What data we collect
Data from Strava (after your explicit authorization): athlete ID, first name, last name, profile picture, and your sports activities (distance, duration, elevation, heart rate, pace, etc.). Technical data needed for the service: session token stored encrypted on your device, Strava access tokens encrypted in the database with AES-256-GCM, push notification token, language and time zone. Data generated by usage: preferences (chosen coach, history depth), sports goals you set, messages exchanged with your coach. We do not collect any postal address, phone number or payment information. Subscription purchases are handled by Apple, who only sends us the result of the transaction.
Why we use them
Run the service: fetch your activities, authenticate you, send you relevant analyses. Legal basis: performance of the contract. Send you push notifications (workout debrief, weekly recap). You can disable them at any time from your device settings. Legal basis: performance of the contract. Detect abuse, fraud and fix bugs. Legal basis: legitimate interest in protecting the service.
Who we share them with
NPTN (France): to host the database and the API. Your data is stored on infrastructure located in France. Amazon Web Services (Frankfurt region, European Union): to generate analyses through the Bedrock service. AI processing takes place exclusively in Europe. Strava: to fetch your activities after your explicit authorization via OAuth. Apple: to process subscription payments and route push notifications via APNs. Expo: to relay push notifications to Apple. No data is sold or used for advertising purposes.
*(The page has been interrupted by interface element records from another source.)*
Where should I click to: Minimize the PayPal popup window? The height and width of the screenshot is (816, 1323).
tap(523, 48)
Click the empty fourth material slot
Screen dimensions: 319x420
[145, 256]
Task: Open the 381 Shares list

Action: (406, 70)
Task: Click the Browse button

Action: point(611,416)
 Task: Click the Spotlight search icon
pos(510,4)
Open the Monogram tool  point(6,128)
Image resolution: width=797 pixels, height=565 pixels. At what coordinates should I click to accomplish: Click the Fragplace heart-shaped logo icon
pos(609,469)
Transfers outside the European Union
Storage and AI processing of your data take place exclusively within the European Union (France for the database, Frankfurt for the analyses). Only Apple's peripheral services (subscription payments, push notifications via APNs) and Expo (push notification relay) involve transit through the United States. These transfers are governed by the Data Privacy Framework adopted by the European Commission and by the corresponding standard contractual clauses.
How long we keep them
As long as your Bonk account is active. After you delete your account: your personal data is deleted within 30 days, except where the law requires longer retention (billing, fraud prevention — usually 5 years). Technical logs: 12 months maximum.
Your rights
You can at any time: • access your data and obtain a copy; • correct it if it is inaccurate; • request its deletion; • object to processing or restrict its scope; • withdraw your consent by signing out and revoking Strava access. Write to contact@bonk-app.com. We respond within one month. You can also lodge a complaint with the competent data protection authority in your country of residence if you believe your rights are not respected.
Security
Your Strava tokens are encrypted in the database with AES-256-GCM. Your session is stored in the secure keychain of your device (iOS Keychain). Communications with our servers go over HTTPS.
Changes
This policy may evolve. Significant changes are announced inside the app and on this page. The last update date is shown at the top.